Crise et prix du pétrole: une baisse pourrait cacher une hausse


jeudi 13 octobre 2011

Le ralentissement économique mondial pousse à la baisse de la demande, à un moment où l'offre devrait reprendre avec le retour du pétrole libyen. Mais le prix du pétrole n'a guère l'habitude de rester à un niveau durablement bas...


A cause du ralentissement économique mondial, l'Agence internationale de l'énergie (AIE) a de nouveau révisé à la baisse ses prévisions de la demande mondiale de pétrole pour 2011 et 2012. Goldman Sachs et l'OPEP ont également abaissé leurs prévisions pour 2012.

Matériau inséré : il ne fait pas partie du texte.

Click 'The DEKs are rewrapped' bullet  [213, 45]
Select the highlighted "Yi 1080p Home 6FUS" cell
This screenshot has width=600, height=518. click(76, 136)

De l'autre côté, l'offre devrait augmenter avec la reprise de la production libyenne plus rapide que prévu et qui devrait atteindre progressivement son niveau d'avant conflit d'ici quinze mois. Dans cette configuration, le prix du pétrole devrait donc descendre et la force de sa chute dépendra du rapport entre l'ampleur de la crise affectant la demande et la rapidité de la reprise de la production libyenne.Mais même s'il y avait baisse du prix du pétrole cela ne pourrait être que de courte durée pour deux raisons.D'abord parce que les pays de l'OPEP -surtout l'Arabie Saoudite qui compense actuellement la production libyenne- baisseraient leurs quotas pour adapter l'offre à la demande. C'est d'ailleurs déjà le cas, avec un léger recul de la production d'Arabie Saoudite en raison du retour partiel de la production libyenne.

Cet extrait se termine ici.